AIM:
Output everything from the start of the records below down to the line containing "point(753,28)" as a JSON list of strings, one string per line and blank lines omitted. Leave the pictures out of the answer.

(Data entries)
════
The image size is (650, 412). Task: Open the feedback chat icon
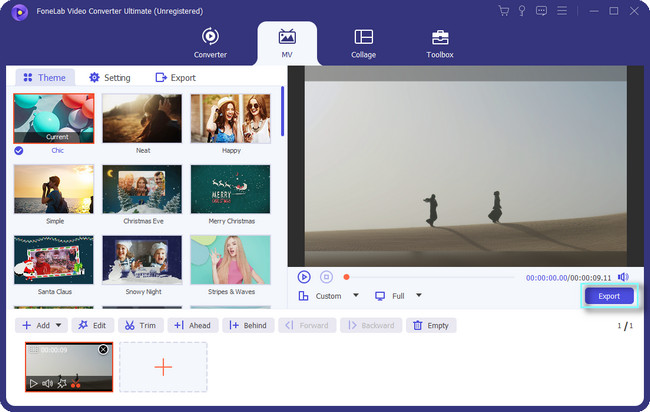pos(541,11)
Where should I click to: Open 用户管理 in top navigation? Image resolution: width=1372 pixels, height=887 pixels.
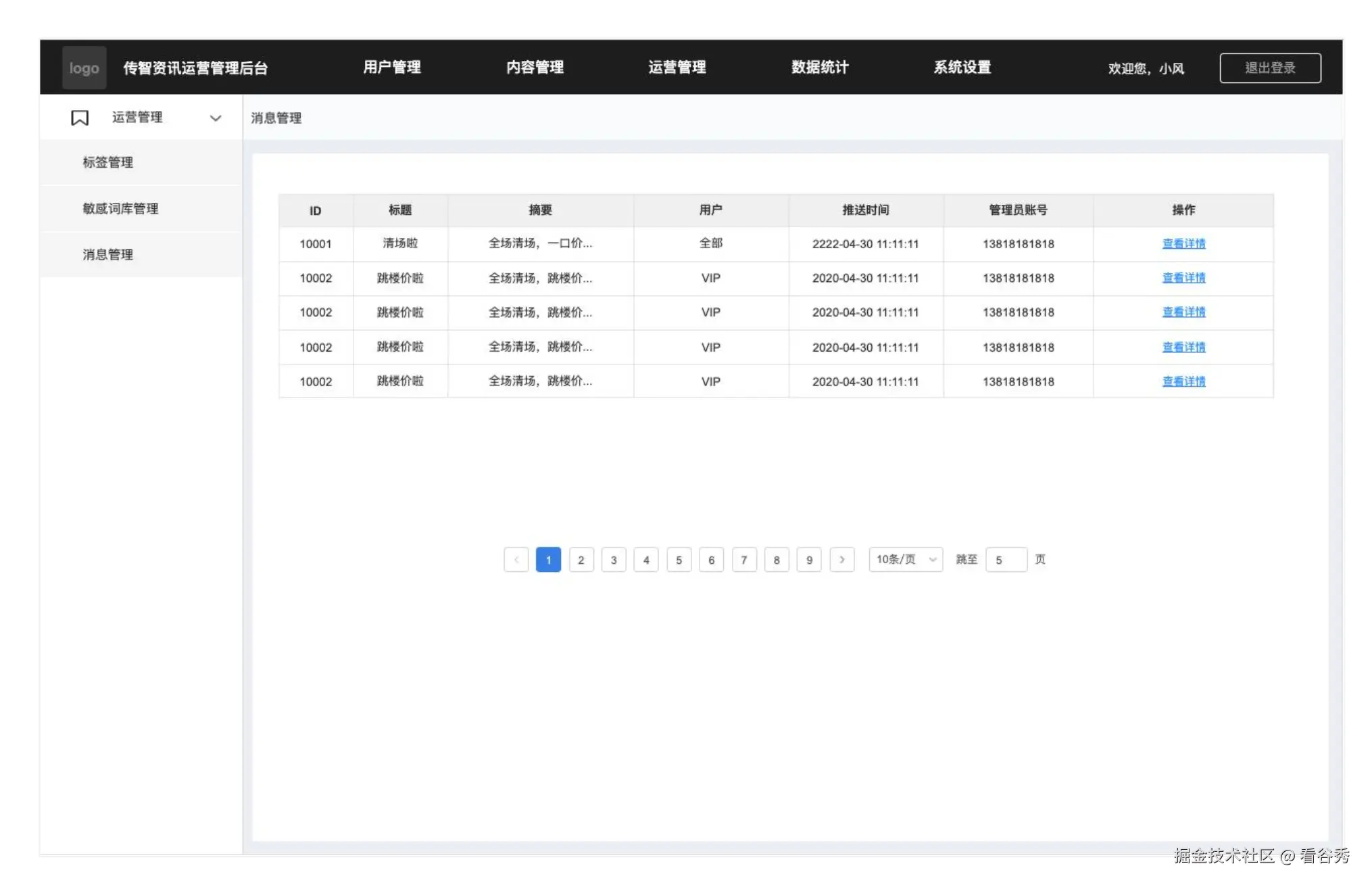pos(392,68)
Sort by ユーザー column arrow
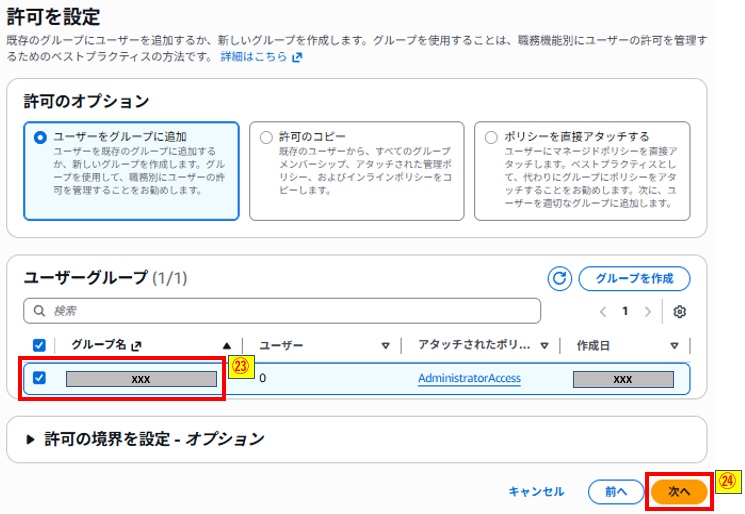The height and width of the screenshot is (514, 745). pos(385,345)
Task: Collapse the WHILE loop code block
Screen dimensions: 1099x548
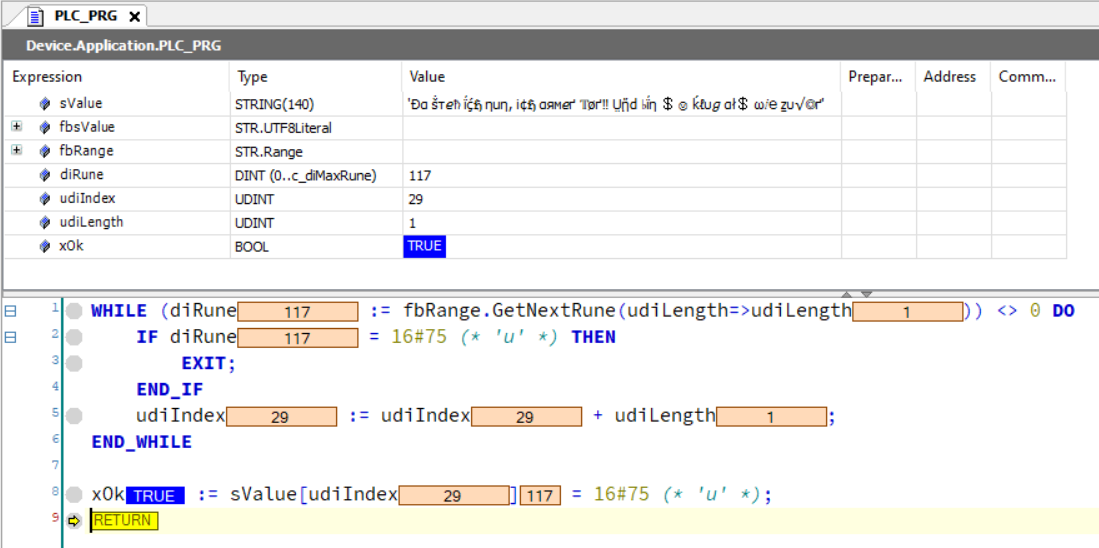Action: (10, 311)
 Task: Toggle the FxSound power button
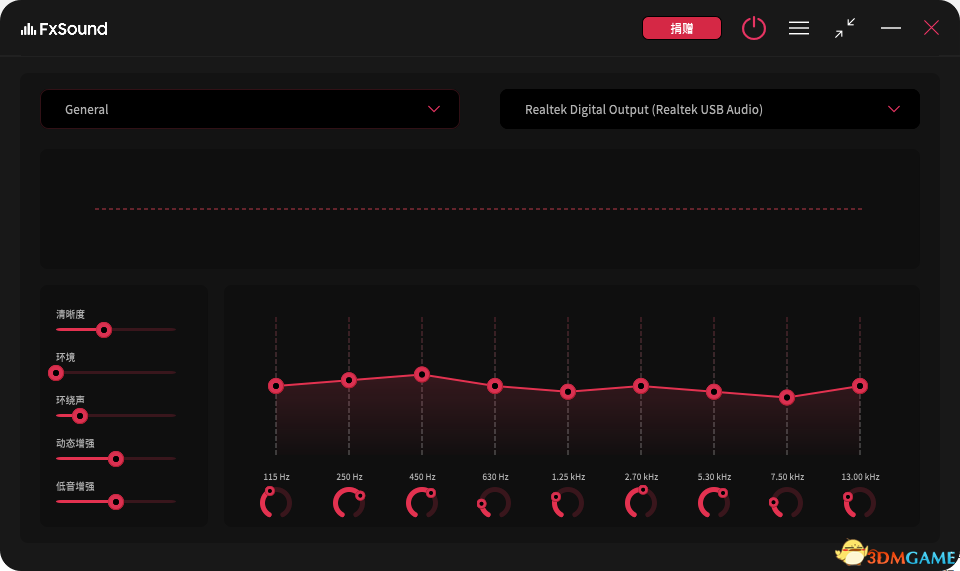point(753,28)
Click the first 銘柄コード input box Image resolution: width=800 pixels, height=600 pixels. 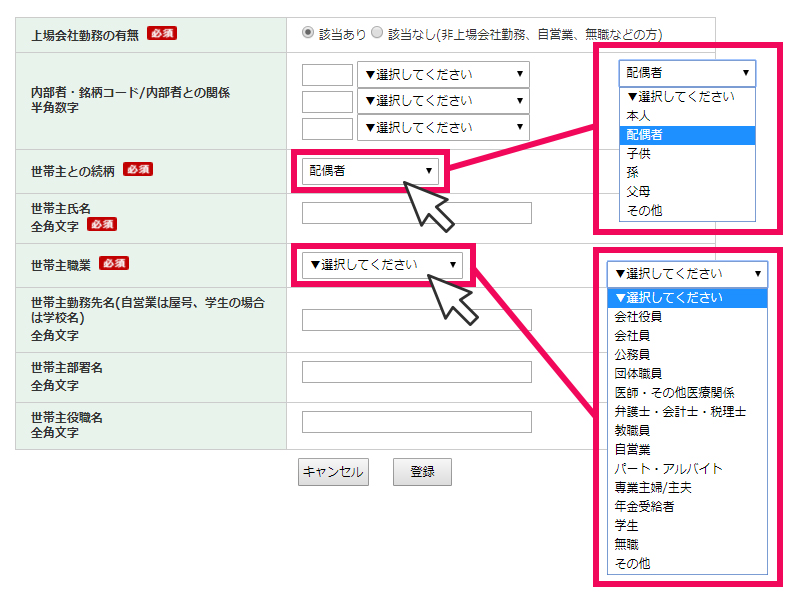(x=326, y=75)
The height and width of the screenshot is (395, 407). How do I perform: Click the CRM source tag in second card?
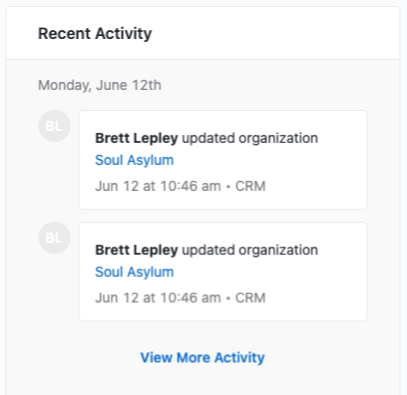click(250, 298)
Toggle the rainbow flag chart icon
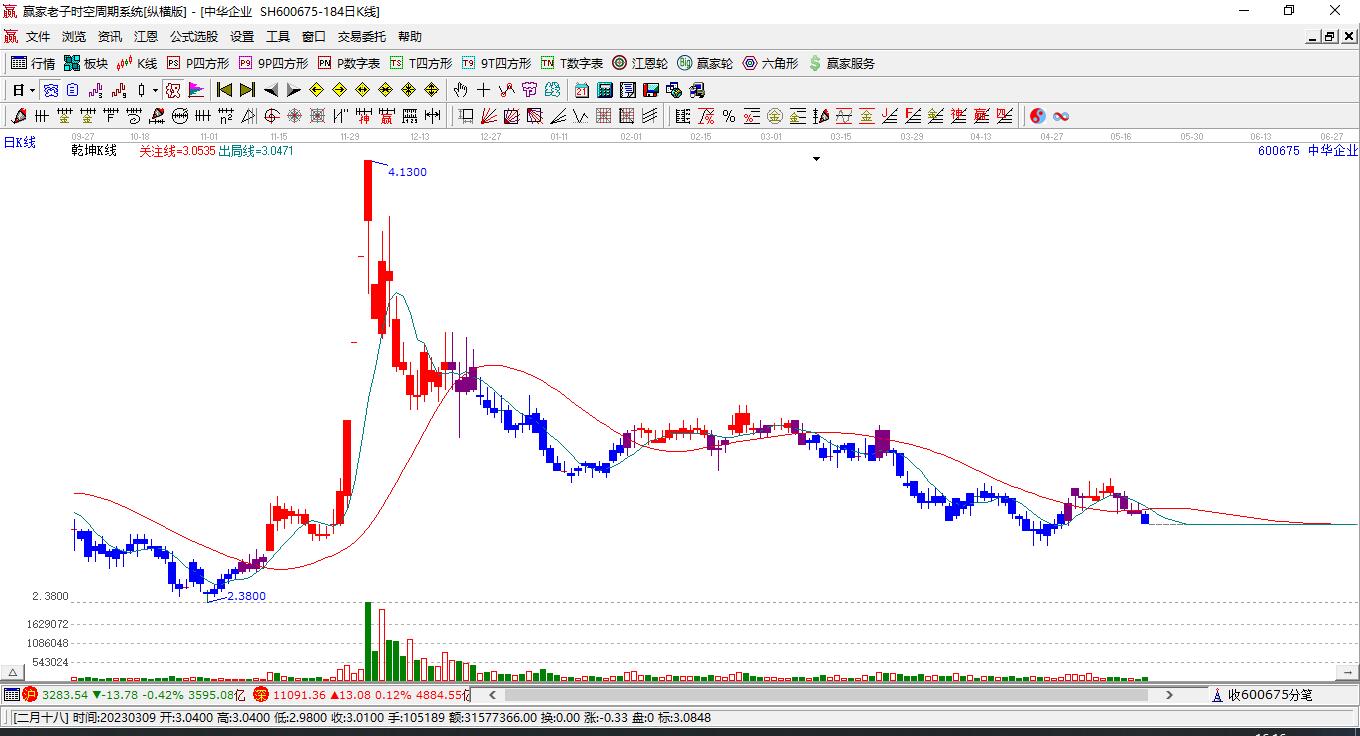Screen dimensions: 1360x736 196,90
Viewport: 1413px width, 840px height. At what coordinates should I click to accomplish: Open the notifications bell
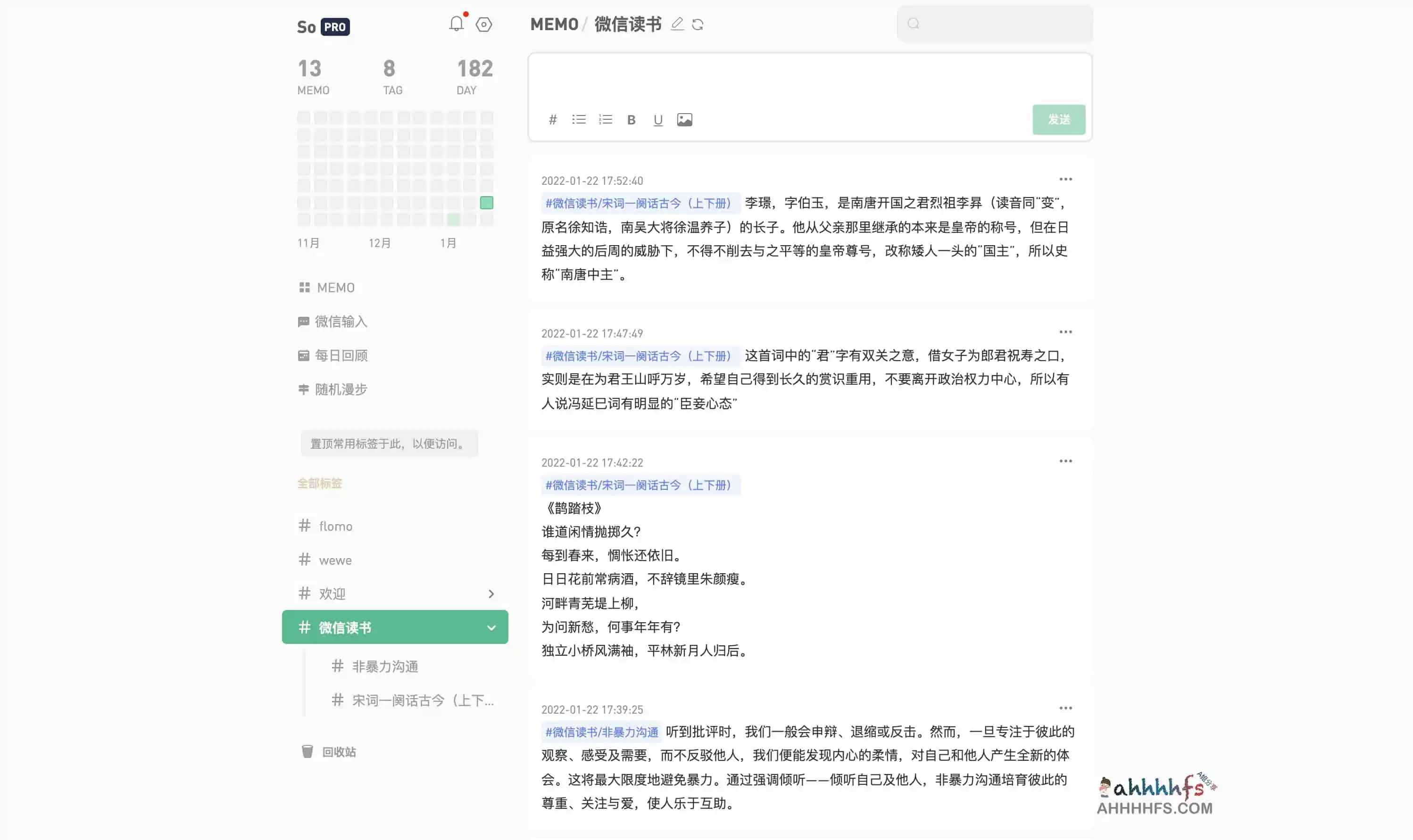click(x=457, y=23)
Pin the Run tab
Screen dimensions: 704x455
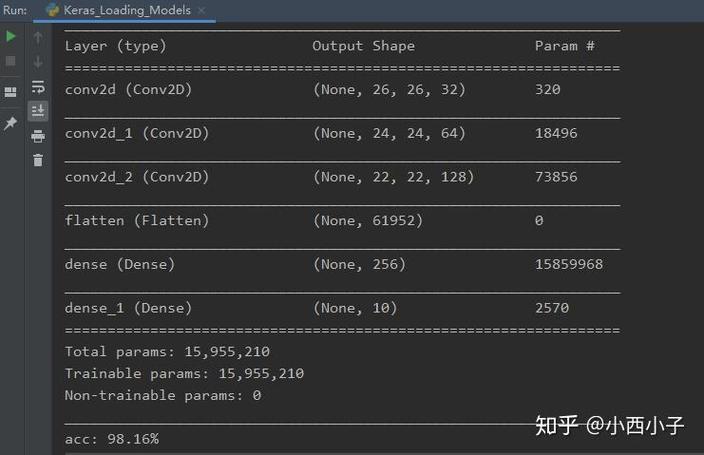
════
EXERCISE ANSWER:
[
  "The image size is (650, 412). Task: Open the feedback chat icon",
  "pos(541,11)",
  "Where should I click to: Open 用户管理 in top navigation? Image resolution: width=1372 pixels, height=887 pixels.",
  "pos(392,68)",
  "Sort by ユーザー column arrow",
  "The height and width of the screenshot is (514, 745). pos(385,345)",
  "Task: Collapse the WHILE loop code block",
  "Screen dimensions: 1099x548",
  "Action: (10, 311)",
  " Task: Toggle the FxSound power button",
  "point(753,28)"
]